The Life Science industry is no exception, so I recently took the opportunity to interview Chris Ferrara and find out if there really is a prescribed alternative to the ailing data warehouses of old.
David: Let’s start with an introduction! Chris, can you share your background in the Life Science industry and a little about your current role at Qlik?
Chris: I spent the great majority of my career in consulting. I worked for companies like Ernst & Young and ISA Consulting, where I specialized in enterprise intelligence and data warehousing. As a consultant, I worked for several pharmaceutical, biotechnology, and medical device companies. Now at Qlik, I work in our Industry Solutions team where I help Life Sciences customers and prospects to see where the industry is going and understand the “art of the possible” with modern analytics.
David: Before we jump to a diagnosis and prescription, how would you describe the core challenges many Life Sciences businesses face in the data landscape?

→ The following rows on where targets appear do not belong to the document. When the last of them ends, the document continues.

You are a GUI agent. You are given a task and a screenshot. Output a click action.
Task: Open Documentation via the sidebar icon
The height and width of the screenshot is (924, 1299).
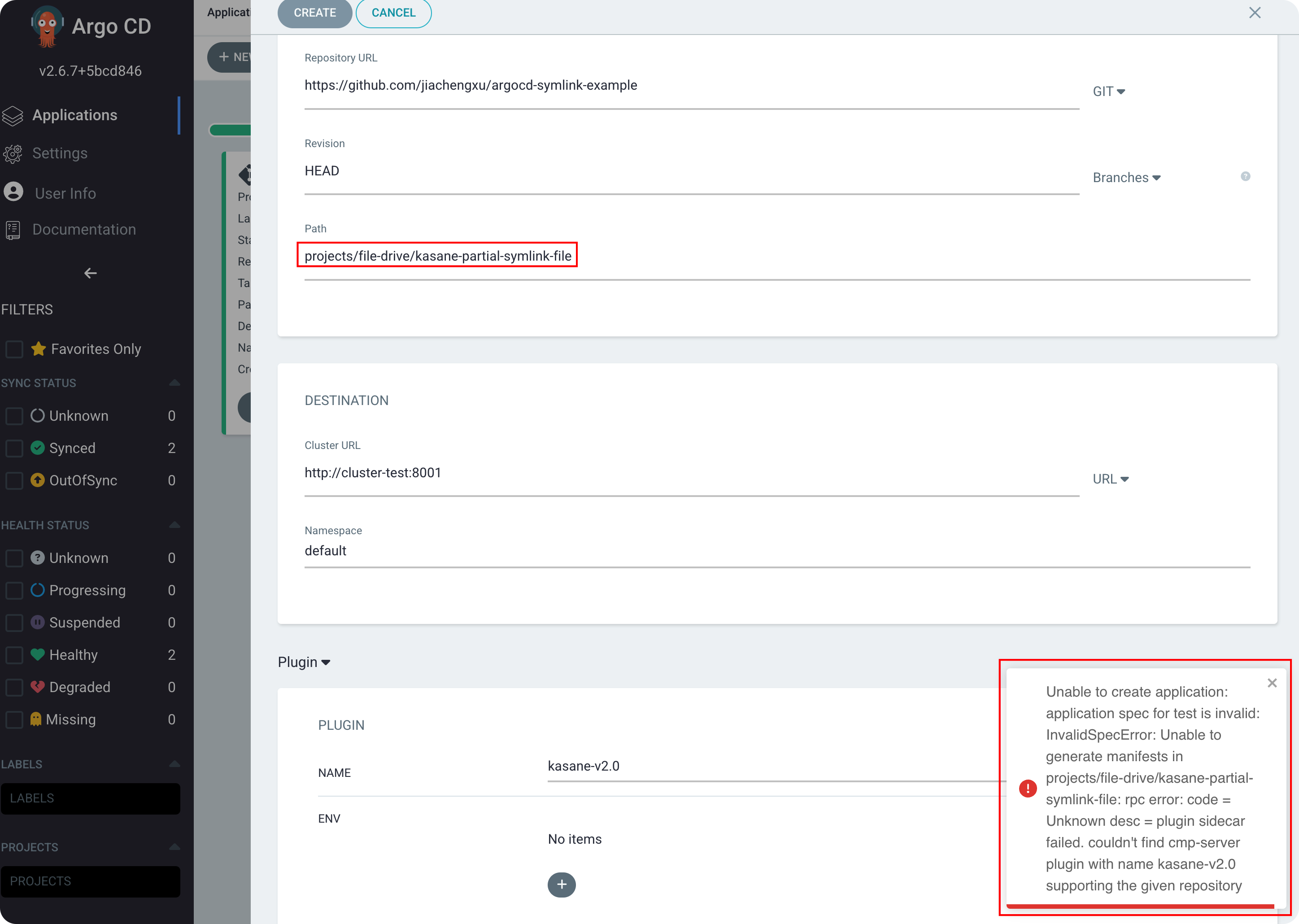coord(13,229)
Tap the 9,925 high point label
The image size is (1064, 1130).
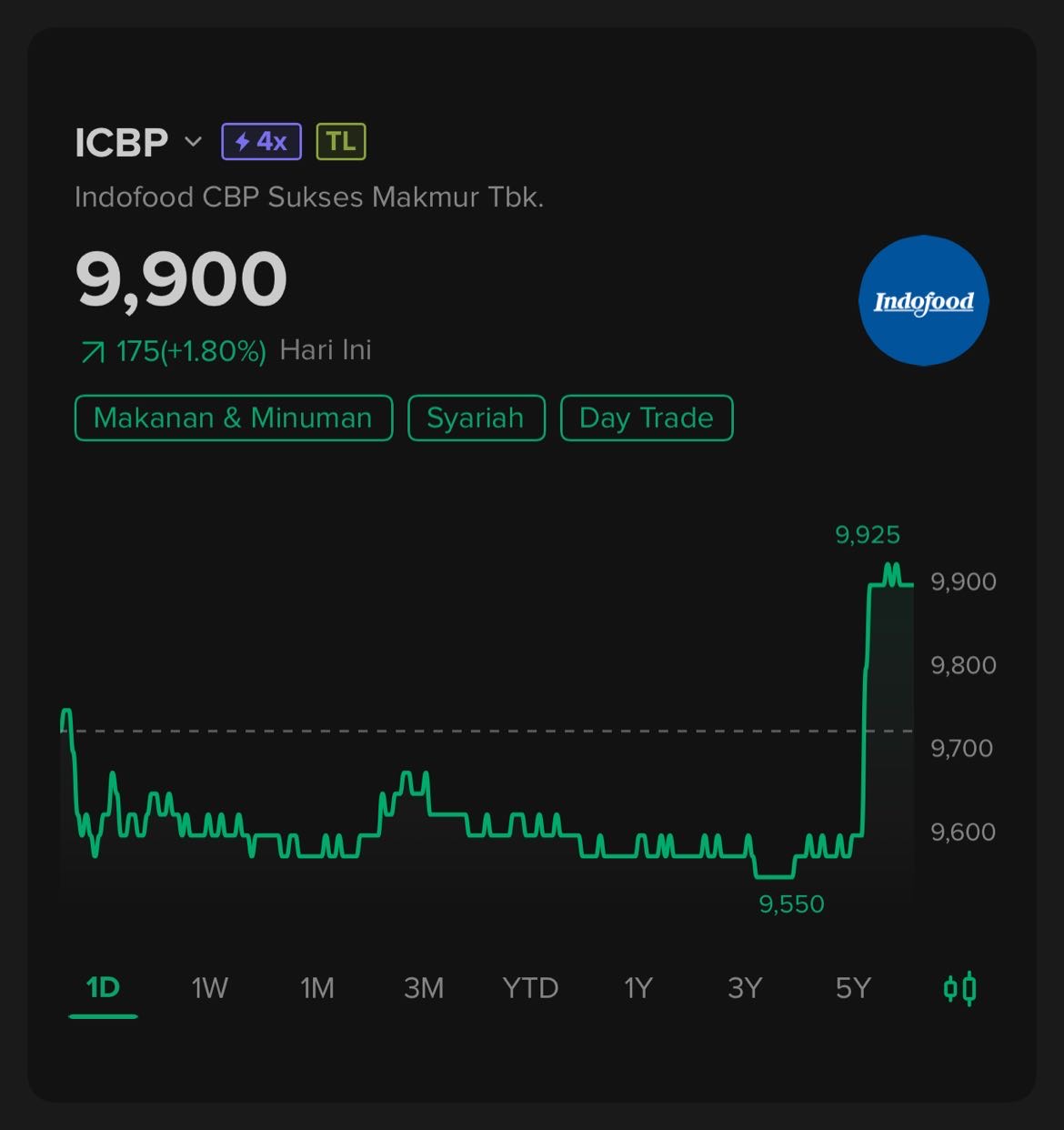(867, 535)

Chris: Information is the basis of every decision we make and yet for an industry so dependent upon innovation for its success, we often find ourselves relying on legacy practices to gain access to data. There is no changing the fact that data needs to be collected, integrated, cleansed, and optimized before it can be made available. But it’s a bold new world out there and it’s moving fast! For many, the approach to accomplish those tasks has been transformed and the traditional data warehouse simply cannot keep up. In fact, I would even argue that the concept of an enterprise data warehouse is fading fast.
David: What do you think has led to these changes and the impact companies face when trying to keep up?

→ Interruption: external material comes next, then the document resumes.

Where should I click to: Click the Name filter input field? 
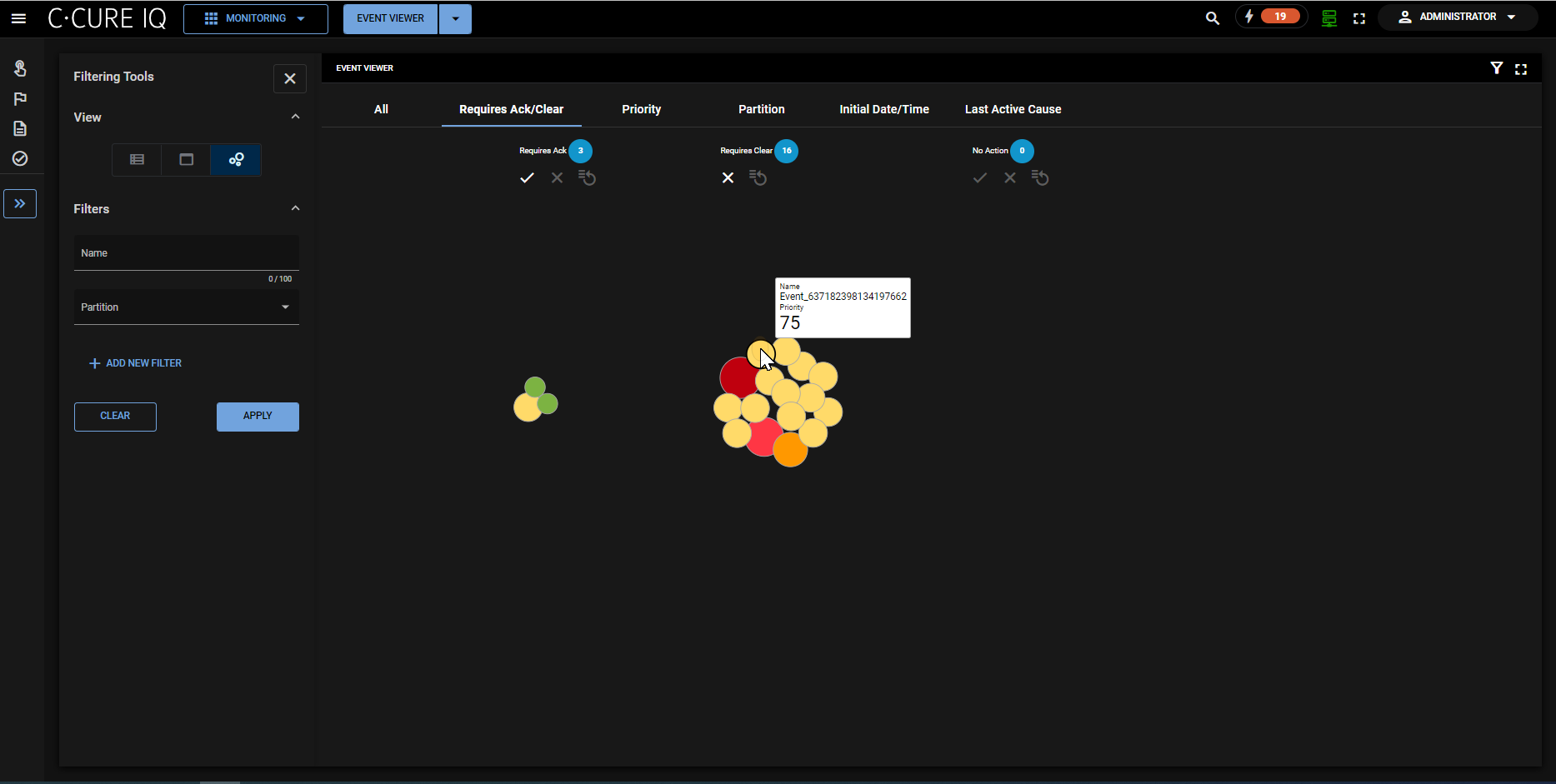pos(186,253)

Chris: Everything from how and where data is created and stored to how information is consumed has changed dramatically in the past few years. Mergers and acquisitions have left us with multiple diverse systems and repositories of data. Many of our information assets, such as physician notes, clinical records, vendor agreements, and invoices have been digitized, leading to various formats and structures of information. Advancements in sensors and connectivity now allow us to connect directly to internal and external devices to capture massive amounts of data. With the growth of cloud and collaboration with strategic partners, data is now coming from many places that extend far beyond our companies four walls.
The impact of all these changes in the data landscape are far reaching – regardless of the technology we choose, there is no single data repository, no data warehouse, no data lake or data garage that can hold all the data we need to be competitive. To make things worse, the whole landscape is a moving beast; even if a data lake is created, it would only be ‘complete’ until the next merger or new data source came along.

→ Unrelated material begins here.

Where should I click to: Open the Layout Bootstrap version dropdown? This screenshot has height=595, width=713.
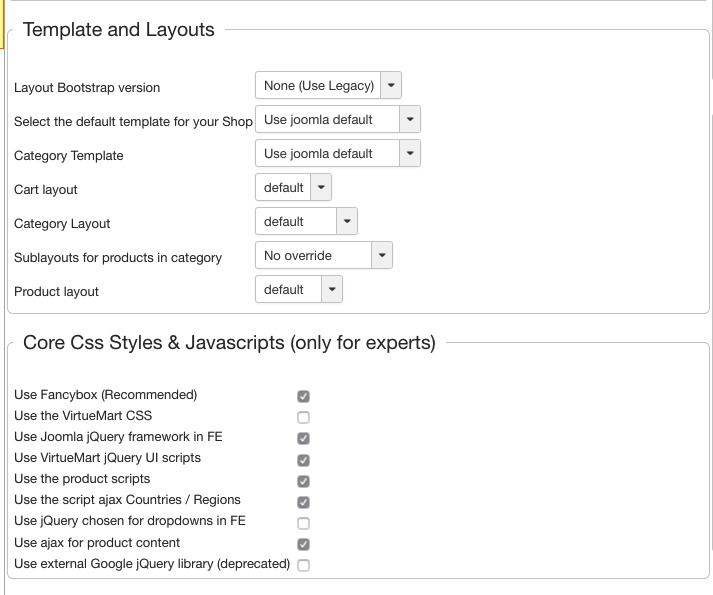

David: Let’s talk about the human impact, how do these changes and advancements affect the way we use data and the expectations we have?
Chris: The way we work and interact with data has fundamentally changed in all industries, not just Life Sciences. It is no longer just data scientists and statisticians that need data to do their jobs, it is all people including executives, sales reps, clinical operations, supply chain analysts, quality engineers, scientists, external partners, and sometimes even machines! Consumers who would have been happy with standard reports are now more advanced and their expectations of data availability have increased. They look for self-service data exploration and visualization capabilities in order to consume and interpret the variety of data that supports their role and the timeframe they need it.